Should any space be afforded for them in our concluding Section, we shall introduce some extracts from the Lectures, notwithstanding that we feel assured that all the readers of this Journal will also be readers of Mr. Combe's works. For ourselves, individually, we must acknowledge that a predominant supply of Caution and Causality may induce too much of sceptical scrutiny into Mr. Combe's propositions and trains of reasoning, which to others will seem like needless cavilling; but be this as it may, we are quite certain of one fact, namely, that we have never read any other works which had the like power of exciting delightful emotions of the higher faculties, and of inspiring with hope and confidence in the future improvement of mankind.

III. Destiny of the British Race.

1. An Examination of the Origin, Progress, and Tendency of the Commercial and Political Confederation against England and France, called the PRUSSIAN LEAGUE. BY WILLIAM CARGILL. 8vo. pp. 50. 1840. Newcastle.

2. Changes produced in the Nervous System by Civilization, considered according to the Evidence of Physiology and the Philosophy of History. By ROBERT VERITY, M. D. &c. Second Edition. 8vo. pp. 143. 1839. London: S. Highley.

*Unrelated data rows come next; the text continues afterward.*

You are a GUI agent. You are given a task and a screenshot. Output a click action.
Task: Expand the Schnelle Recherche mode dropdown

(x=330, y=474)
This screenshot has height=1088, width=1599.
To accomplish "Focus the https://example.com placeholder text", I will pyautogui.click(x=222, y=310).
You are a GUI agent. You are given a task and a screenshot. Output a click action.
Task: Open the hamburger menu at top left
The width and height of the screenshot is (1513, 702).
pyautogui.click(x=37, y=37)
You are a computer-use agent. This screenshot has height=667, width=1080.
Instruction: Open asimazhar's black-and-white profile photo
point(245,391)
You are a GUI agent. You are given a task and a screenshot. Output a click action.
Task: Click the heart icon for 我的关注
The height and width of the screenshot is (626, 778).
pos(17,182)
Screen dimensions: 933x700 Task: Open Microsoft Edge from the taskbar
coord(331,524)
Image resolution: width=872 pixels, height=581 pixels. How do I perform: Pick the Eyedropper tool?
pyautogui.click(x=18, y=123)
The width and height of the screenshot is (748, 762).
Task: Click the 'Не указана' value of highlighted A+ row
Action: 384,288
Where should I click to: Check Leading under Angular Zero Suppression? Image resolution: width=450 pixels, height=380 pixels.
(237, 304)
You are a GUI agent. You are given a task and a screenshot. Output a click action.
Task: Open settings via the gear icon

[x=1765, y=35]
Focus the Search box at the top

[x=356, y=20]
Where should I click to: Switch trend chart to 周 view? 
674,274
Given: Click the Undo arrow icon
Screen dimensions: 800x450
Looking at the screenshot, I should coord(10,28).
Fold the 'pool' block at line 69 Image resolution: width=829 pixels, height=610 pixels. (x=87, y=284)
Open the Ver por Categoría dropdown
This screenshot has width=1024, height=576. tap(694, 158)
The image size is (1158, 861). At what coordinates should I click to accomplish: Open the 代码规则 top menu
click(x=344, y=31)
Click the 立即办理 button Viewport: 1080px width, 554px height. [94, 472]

WIDELY dissimilar as these two treatises must appear in their titles, they nevertheless meet on common ground in making

predictions respecting the future destiny of Britain and the British people. Devoting his attention to the politico-commercial relations of Britain and other countries, the author of the first-named treatise prophesies the inevitable and not very remote destruction of English commerce and dominion. The author of the second treatise, on the other hand, trusting to the organic superiority of the British race, boldly promises the trade and empire of the world to this hive of workers and the swarms that issue from it. Mr. Cargill contends that the successful advances of Russia towards subduing and absorbing into itself the people of Eastern Europe and Western Asia, and uniting central Europe with central Asia, through means of a solid commercial alliance and extensive interior traffic in the line of the Black and Caspian Seas, will eventually undermine the power of England, annihilate her commerce, and leave her scarcely more than a name in history. Both authors are right —with a reservation; each seeking the solution of a problem of futurity too exclusively in his own special hobby. Dr. Verity's hobby, however, seems to ourselves to be, en vérité, the "better horse," since the strongest wishes and intentions of a political cabinet will scarcely be able to surmount the obstacle of organic superiority in the people over whom they would triumph; and we take it, that at present the advantages of intelligence and foresight, enterprize and perseverance, are decidedly with the British race, when this race is placed in contrast with Russians, or Russo-Asiaties. Any such contest

as that looked forward to by Mr. Cargill, and pronounced likely to terminate in the destruction of England, as a commercial and political power, must be a contest of people far more than a contest of cabinets.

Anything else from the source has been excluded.